Hardware is being left in the space which increases the risk of infection.
It seems that it might be worth considering doing it right away for at least an implant since you have good control over the sterility and might be able to avoid a second procedure increasing infection risk. And some info suggests it can be done safely [The Incidence and Management of Postdural Puncture Headache in Patients Undergoing Percutaneous Lead Placement for Spinal Cord Stimulation - Simopoulos - 2016 - Neuromodulation: Technology at the Neural Interface - Wiley Online Library]

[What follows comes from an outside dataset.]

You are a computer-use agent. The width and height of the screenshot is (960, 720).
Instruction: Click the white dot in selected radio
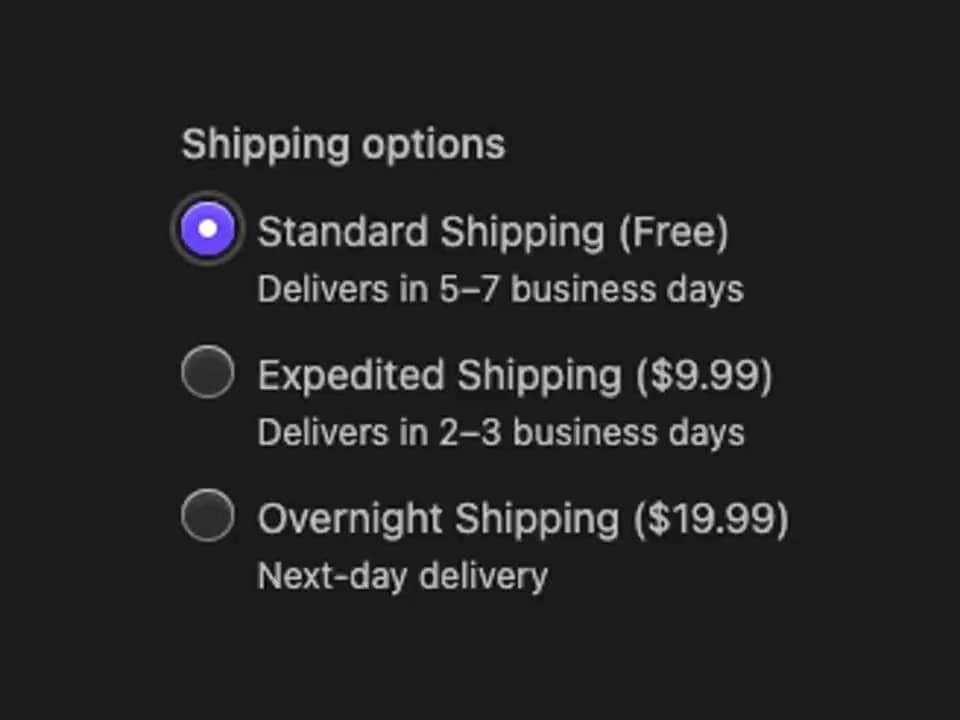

A trial is a bit different in my opinion, as you might be able to get by without it and if a blood patch is needed you might be able to do it after the leads are removed. I think this comes down to how aggressive providers are. I would avoid a second procedure unless it’s necessary. Only complicating factor here is if headaches set in quickly and obscure the diagnostic value of the trial: [https://www.jpain.org/article/S1526-5900(11)00331-2/fulltext]
Considering how unique and specific this situation is, I don’t think articles will provide definitive guidance. I also asked several docs that I practice with and they likewise seemed to treat it on a case by case: mostly need to reduce risk of infection with hardware, but outside of that it hasn’t proven to be generally useful to them to do prophylactic blood patches.